§ What you are asked to do: Please copy out the lines of the listing below, starting at the line that contains "Select December 31 in the calendar" and ending at the last line of the listing, leaving out the pictures.
§
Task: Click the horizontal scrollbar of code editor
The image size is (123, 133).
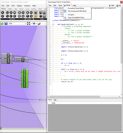Action: click(75, 97)
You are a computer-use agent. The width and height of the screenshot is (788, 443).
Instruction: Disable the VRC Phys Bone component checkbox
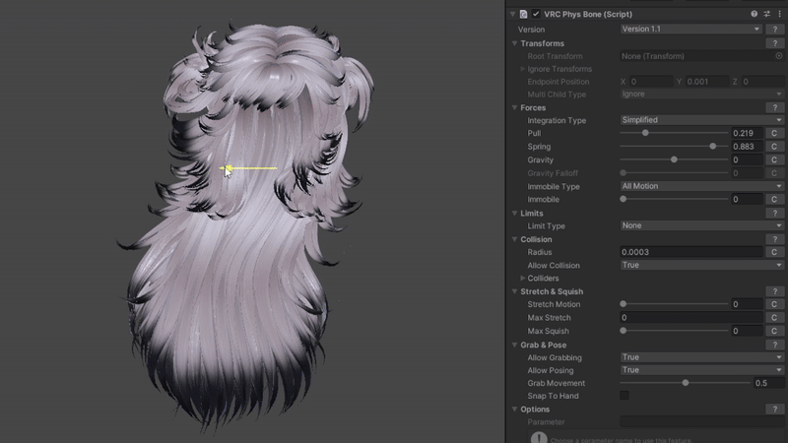pyautogui.click(x=537, y=14)
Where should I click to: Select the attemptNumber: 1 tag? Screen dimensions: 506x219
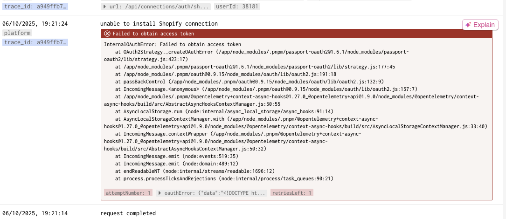tap(128, 193)
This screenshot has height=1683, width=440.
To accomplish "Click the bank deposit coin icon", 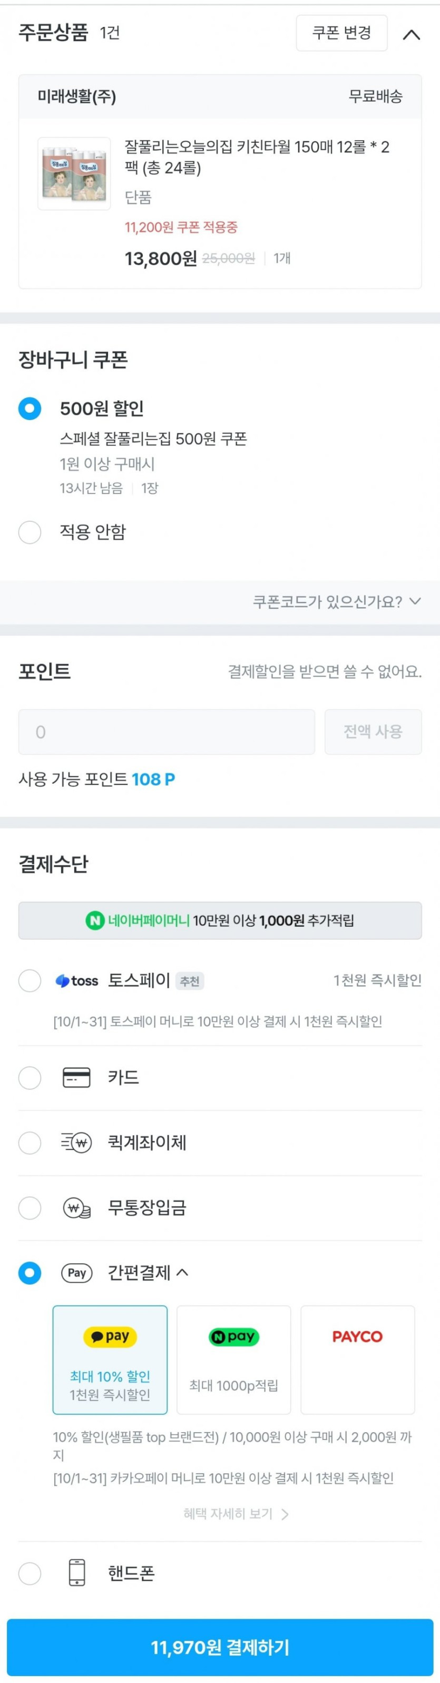I will tap(76, 1208).
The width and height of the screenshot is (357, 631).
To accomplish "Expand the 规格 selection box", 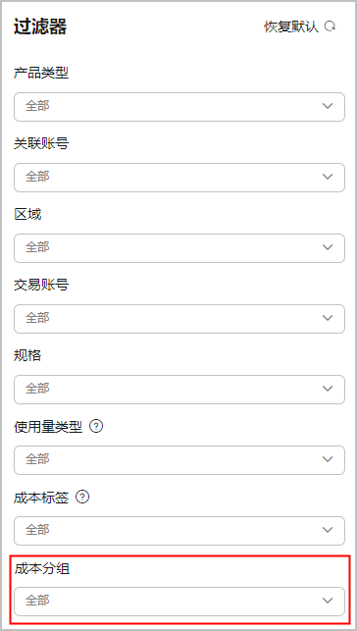I will [179, 390].
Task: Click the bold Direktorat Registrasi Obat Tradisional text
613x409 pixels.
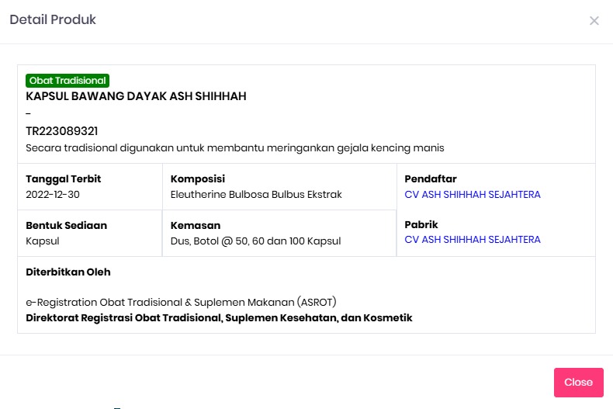Action: (x=219, y=317)
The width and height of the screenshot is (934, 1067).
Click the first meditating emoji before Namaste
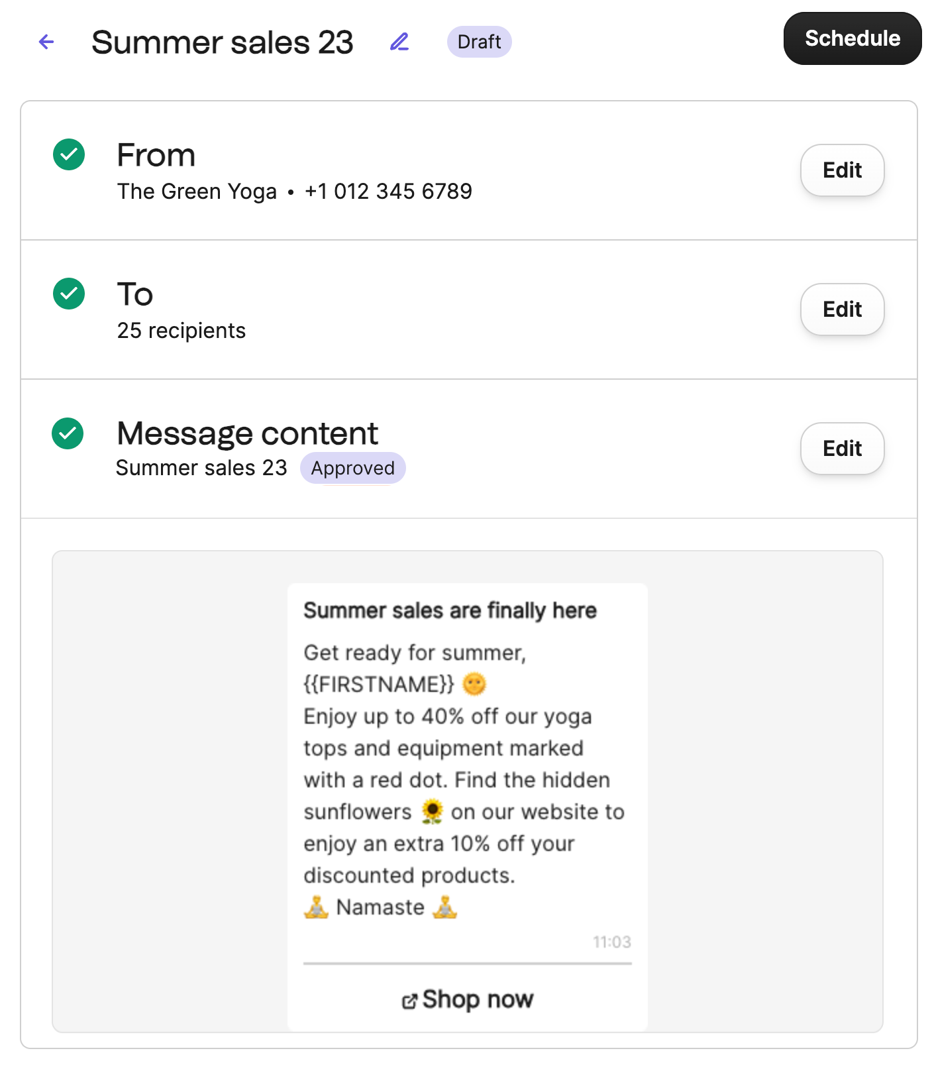317,907
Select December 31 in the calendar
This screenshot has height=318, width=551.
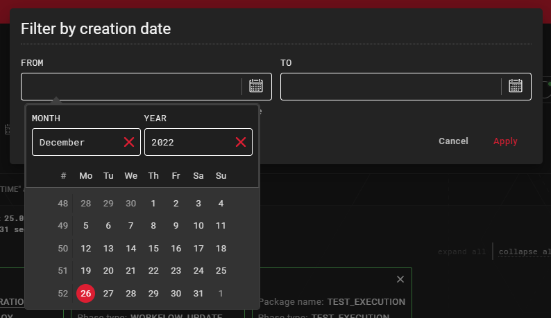click(198, 293)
§
§ Exercise output:
Select December 31 in the calendar
This screenshot has height=318, width=551.
click(198, 293)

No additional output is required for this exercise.